The Encoding type wraps encoding_rs to provide encapsulation. The slice_needs_transcoding method optimizes the common case: plain ASCII/UTF-8 data without a BOM can be searched directly without transcoding overhead.


Section 5: The Searcher Type and Interior Mutability

/// A searcher executes searches over a haystack and writes results to a caller
/// provided sink.
#[derive(Clone, Debug)]
pub struct Searcher {
    /// The configuration for this searcher.
    config: Config,
    /// A builder for constructing a streaming transcoder.
    /// When no transcoding is needed, passes through bytes unchanged.
    decode_builder: DecodeReaderBytesBuilder,
    /// Buffer for transcoding scratch space.
    decode_buffer: RefCell<Vec<u8>>,
    /// Line buffer for incremental line-oriented searching.
    ///
    /// We wrap it in RefCell to permit lending out borrows of `Searcher`
    /// to sinks. We still require a mutable borrow to execute a search, so
    /// we statically prevent callers from causing RefCell to panic at runtime
    /// due to a borrowing violation.
    line_buffer: RefCell<LineBuffer>,
    /// Buffer for storing entire contents when multi-line searching.
    /// Multi-line searches cannot be performed incrementally.
    multi_line_buffer: RefCell<Vec<u8>>,
}

impl Searcher {
    /// Create a new searcher with a default configuration.
    pub fn new() -> Searcher {
        SearcherBuilder::new().build()
    }

    /// Dynamically update binary detection (useful between searches).

### Prompt
Please repeat everything in the Searcher excerpt from "#[derive(Clone, Debug)]" down to "transcoding scratch space.", word for word. The records that follow were drawn from a separate source and have no connection to the Searcher excerpt.

### Data extract
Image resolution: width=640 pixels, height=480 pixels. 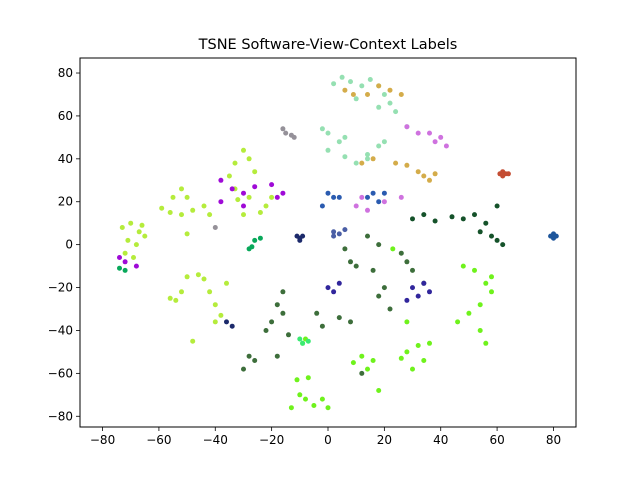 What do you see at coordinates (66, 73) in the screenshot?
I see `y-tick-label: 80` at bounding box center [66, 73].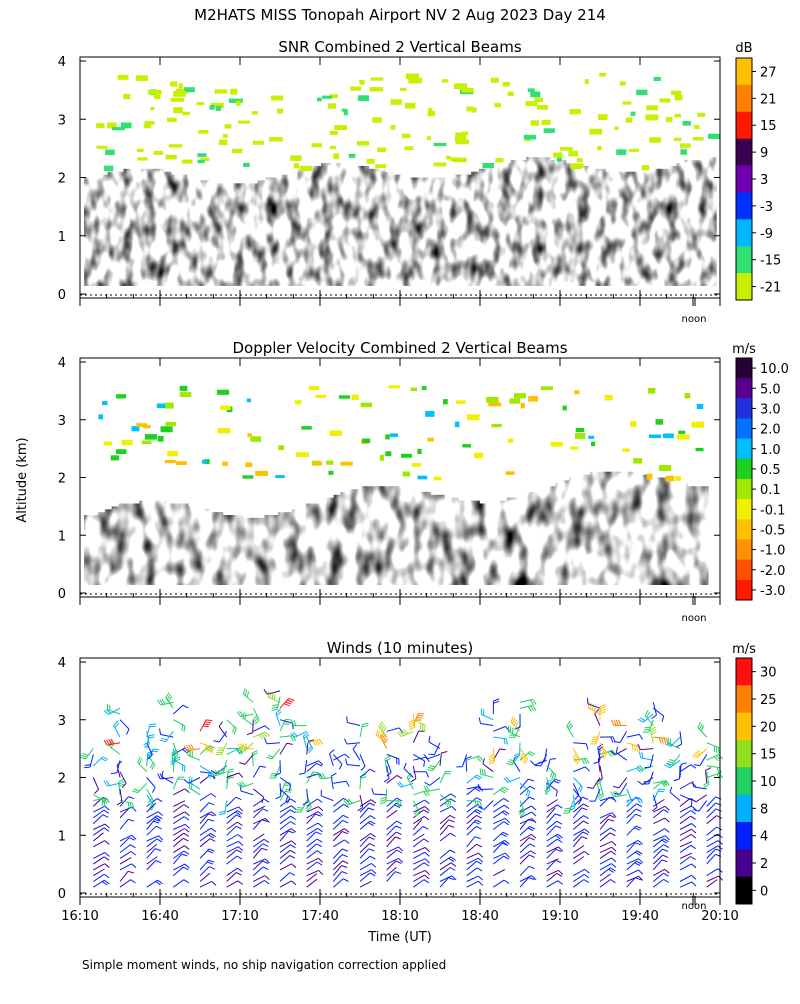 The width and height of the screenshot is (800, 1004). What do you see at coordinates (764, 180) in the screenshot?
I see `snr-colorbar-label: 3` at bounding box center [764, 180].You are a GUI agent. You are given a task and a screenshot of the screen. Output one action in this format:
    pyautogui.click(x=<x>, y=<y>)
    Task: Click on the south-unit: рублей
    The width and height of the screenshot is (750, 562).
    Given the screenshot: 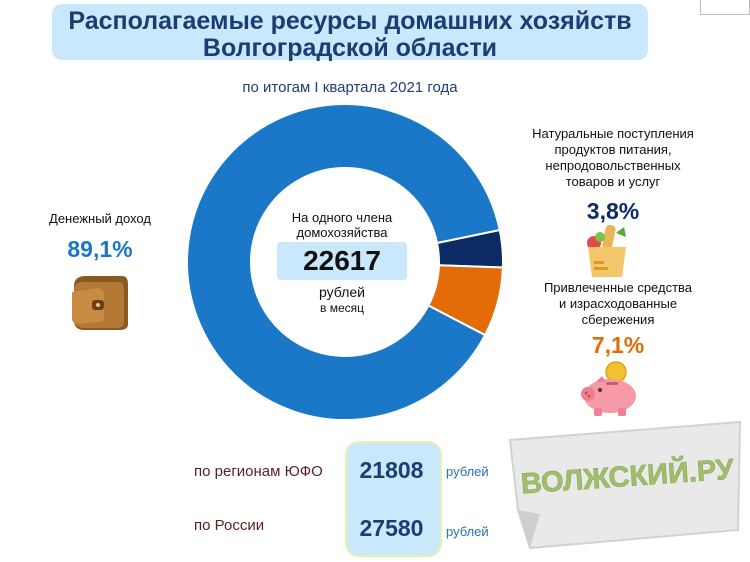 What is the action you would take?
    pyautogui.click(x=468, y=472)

### Reply
#[derive(Clone, Debug)]
pub struct Searcher {
    /// The configuration for this searcher.
    config: Config,
    /// A builder for constructing a streaming transcoder.
    /// When no transcoding is needed, passes through bytes unchanged.
    decode_builder: DecodeReaderBytesBuilder,
    /// Buffer for transcoding scratch space.